Prodded by Congress, Medicare will tie more of its compensation for doctors and hospitals to the quality of their care. And who, you might ask, could be against such pay for performance–besides incompetent providers trying to preserve their reimbursements?  Doesn’t it make sense to pay docs and hospitals for improving the health of their patients rather than for the volume of tests, therapies, and other services they provide?

Sure it does. But there is one problem: We are not very good at measuring whether a doctor really improved the health of her patient. So Medicare uses proxies for quality—hundreds of benchmarks that look at the process of care, not the actual outcomes. And increasingly, health policy experts are pushing back. One of the most outspoken is my Urban Institute colleague Bob Berenson.
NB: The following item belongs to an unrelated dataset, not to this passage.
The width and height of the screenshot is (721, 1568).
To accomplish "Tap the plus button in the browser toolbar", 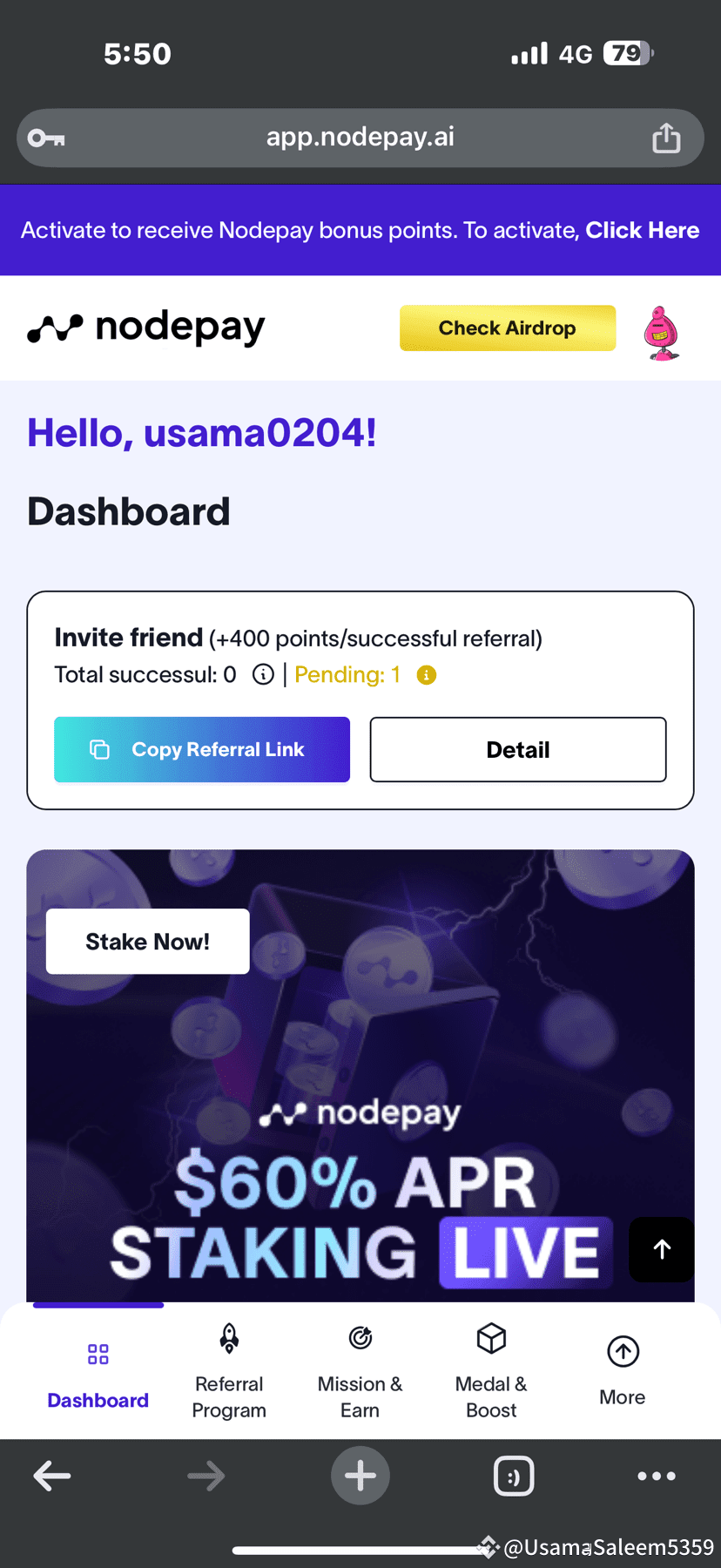I will coord(360,1476).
Make no mistake: Berenson, who is a physician as well as a policy expert, is a strong advocate for better quality health care. But he, and others, worry that poor performance measurement not only won’t improve care, it could make it worse. This is what he wrote in a 2013 New England Journal of Medicine essay (along with coauthor Deborah Kaye of Johns Hopkins):

“The Centers for Medicare and Medicaid Services (CMS)…cannot accurately measure any physician’s overall value, now or in the foreseeable future….Instead of helping to establish a central role for performance measurement in holding providers more accountable for the care they provide…this policy could undermine the quest for high value health care.”

As Bob notes, it is not for lack of trying. CMS has been struggling for years to create good performance measurement benchmarks. But it is very hard (Bob and others would say impossible). For one thing, outcomes themselves are not easy to measure. An 80-year-old goes to the doctor with back pain. What is the best outcome? No pain? That’s probably impossible to achieve with even the highest quality care. Less pain? Maybe. But what does that mean and how do you measure it from patient to patient?
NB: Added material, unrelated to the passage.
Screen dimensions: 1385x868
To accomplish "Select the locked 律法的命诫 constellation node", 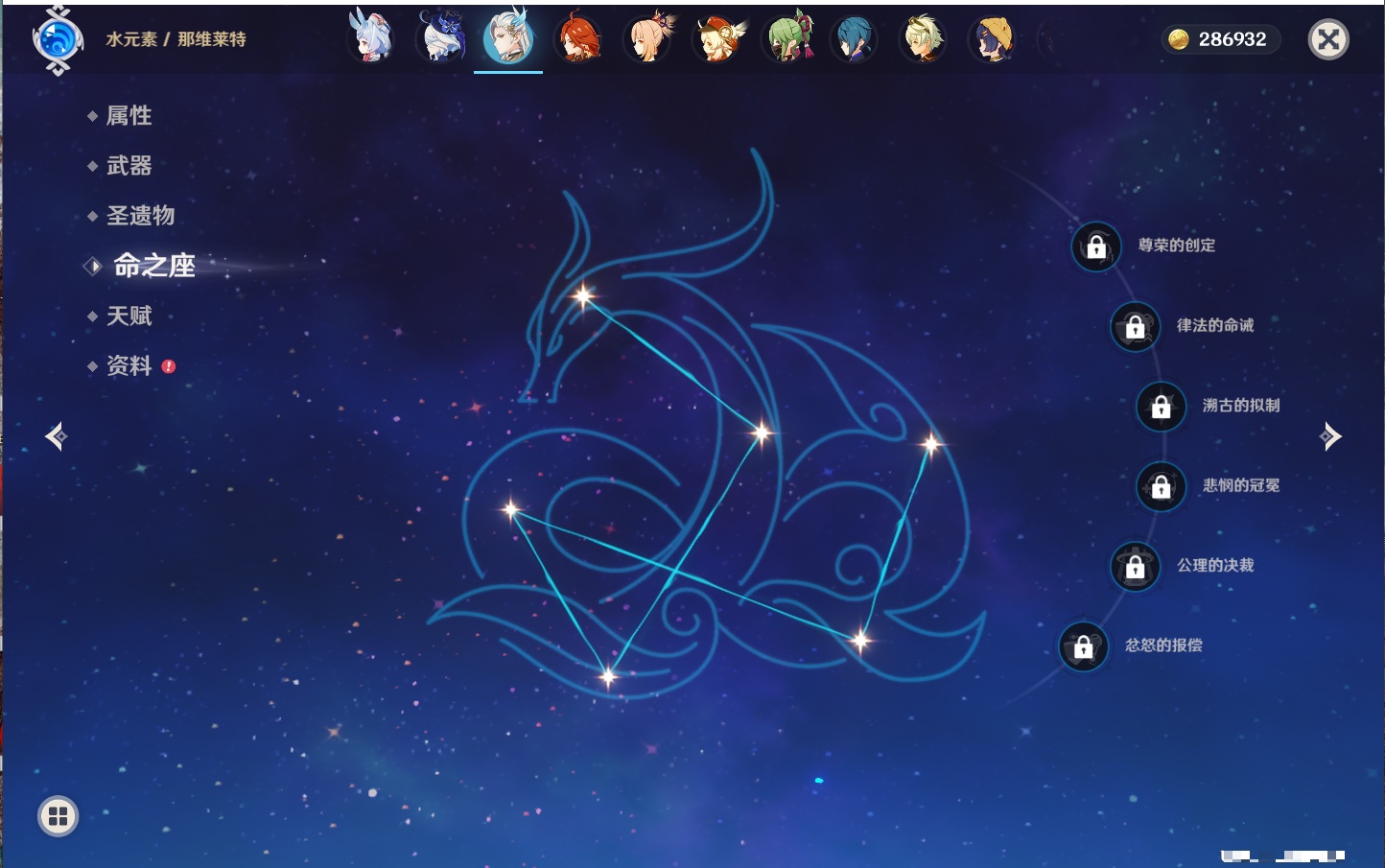I will pos(1135,327).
Then there is the matter of adjusting those scores for the severity of the disease and the social and economic status of the patient. This matters because low-income patients often struggle to manage their follow-up care or may be unable to afford medications. Such “risk adjustment” is even harder to do with older adults with multiple chronic conditions.

But Bob goes beyond saying that pay for performance doesn’t work very well. He says it actually can undermine the very goal of quality healthcare it is trying to improve. What’s that about?

In their essay, Berenson and Kaye say that one common definition of a physician’s competence is “the habitual and judicious use of communication, knowledge, technical skills, clinical reasoning, emotions, values, and reflection in daily practice for the benefit of the individual and the community being served.”

That sounds like the kind of doc I’d like to see. But think of it: Almost none of those qualities can be counted. And if they can’t be measured, they won’t be included in the benchmarks that drive performance-based pay.

That’s where the model runs up on the rocks. If Medicare tells doctors and hospitals that they must meet certain goals in order to avoid financial penalties, the providers will, more than likely, work to meet those goals. But the effort it takes to do so may perversely distract them for the very qualities that make them good providers—those unmeasurables such as empathy, clinical reasoning, and communications.

Think about a specific example: Berenson was a member of an Institute Medicine Committee that recently reported that physicians make wrong diagnoses 5 percent to 15 percent of the time. But, as he notes in a Jan 13 essay in The Journal of the American Medical Association (JAMA), we can’t measure the accuracy of diagnoses. So a critically important skill—the ability to correctly diagnose a disease– is excluded from performance-based pay even as Medicare carefully measures other processes than have no effect on health outcomes.

Paying docs and hospitals for the quality of what they do is a great idea. But until we do a better job measuring the quality of care that matters to patients, we ought to tread carefully—and perhaps look at other ways to separate good providers from the rest.

(Full disclosure: I am a unpaid board member of a community hospital and of The Armstrong Institute for Patient Safety and Quality).